Pat Gelsinger, Intel CEO


The Intel 4004, close to the same size as an average human fingernail, delivered the same computing power as the original 1946 electronic computer. The tiny microprocessor proved that it could provide the same power as a computer that, at one time, filled a single room. The Intel 4004 helped to break ground on a new random logic design methodology, a design that has shaped several generations of microprocessors since its inception, before transforming into its current state that is found in devices today. Currently, microprocessors allow for the process of combining ubiquitous computing, pervasive connectivity, cloud-to-edge infrastructure, and artificial intelligence.

[Looking back at] 1970, it was clear that microprocessors would change the way that we design systems, switching from using hardware to software instead. But the speed with which microprocessors developed over time and were adopted by the industry was really surprising.

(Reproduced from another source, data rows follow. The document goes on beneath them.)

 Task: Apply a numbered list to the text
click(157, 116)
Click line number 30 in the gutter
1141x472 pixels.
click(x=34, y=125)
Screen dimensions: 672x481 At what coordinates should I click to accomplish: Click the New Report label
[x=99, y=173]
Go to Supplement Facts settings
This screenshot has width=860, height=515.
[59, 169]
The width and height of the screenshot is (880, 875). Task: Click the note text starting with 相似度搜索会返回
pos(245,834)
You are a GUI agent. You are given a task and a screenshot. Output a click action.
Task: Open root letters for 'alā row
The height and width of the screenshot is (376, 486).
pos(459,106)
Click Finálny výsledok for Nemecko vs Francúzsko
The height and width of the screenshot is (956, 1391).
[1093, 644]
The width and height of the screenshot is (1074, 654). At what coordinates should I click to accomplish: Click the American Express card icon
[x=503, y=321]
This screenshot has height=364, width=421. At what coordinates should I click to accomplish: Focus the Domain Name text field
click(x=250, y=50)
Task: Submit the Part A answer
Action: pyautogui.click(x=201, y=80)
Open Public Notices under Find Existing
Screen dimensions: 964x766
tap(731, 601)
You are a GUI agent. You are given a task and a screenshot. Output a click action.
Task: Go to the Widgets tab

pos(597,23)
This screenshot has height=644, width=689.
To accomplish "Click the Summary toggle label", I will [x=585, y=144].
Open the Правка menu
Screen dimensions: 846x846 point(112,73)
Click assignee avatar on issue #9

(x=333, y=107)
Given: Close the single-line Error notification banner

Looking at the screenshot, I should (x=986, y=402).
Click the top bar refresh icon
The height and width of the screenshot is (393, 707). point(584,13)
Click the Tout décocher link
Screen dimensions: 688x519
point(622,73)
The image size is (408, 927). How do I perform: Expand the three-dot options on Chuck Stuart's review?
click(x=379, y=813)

— Federico Faggin, former Intel engineer

The current 12th Gen Core Intel processors recently revealed and launched over the last month, now offer a hybrid architecture, offering superior performance and advanced technology that owes a great deal to the Intel 4004 microprocessor. The newest ideation from Intel will now help to advance the future generations, assisting in neuromorphic computing with the Intel Loihi 2 chip, and the quantum computing field with Intel's Horse Ridge II option. Intel continues to challenge itself to minimize size while maximizing performance, and it is all thanks to the Intel 4004 microprocessor.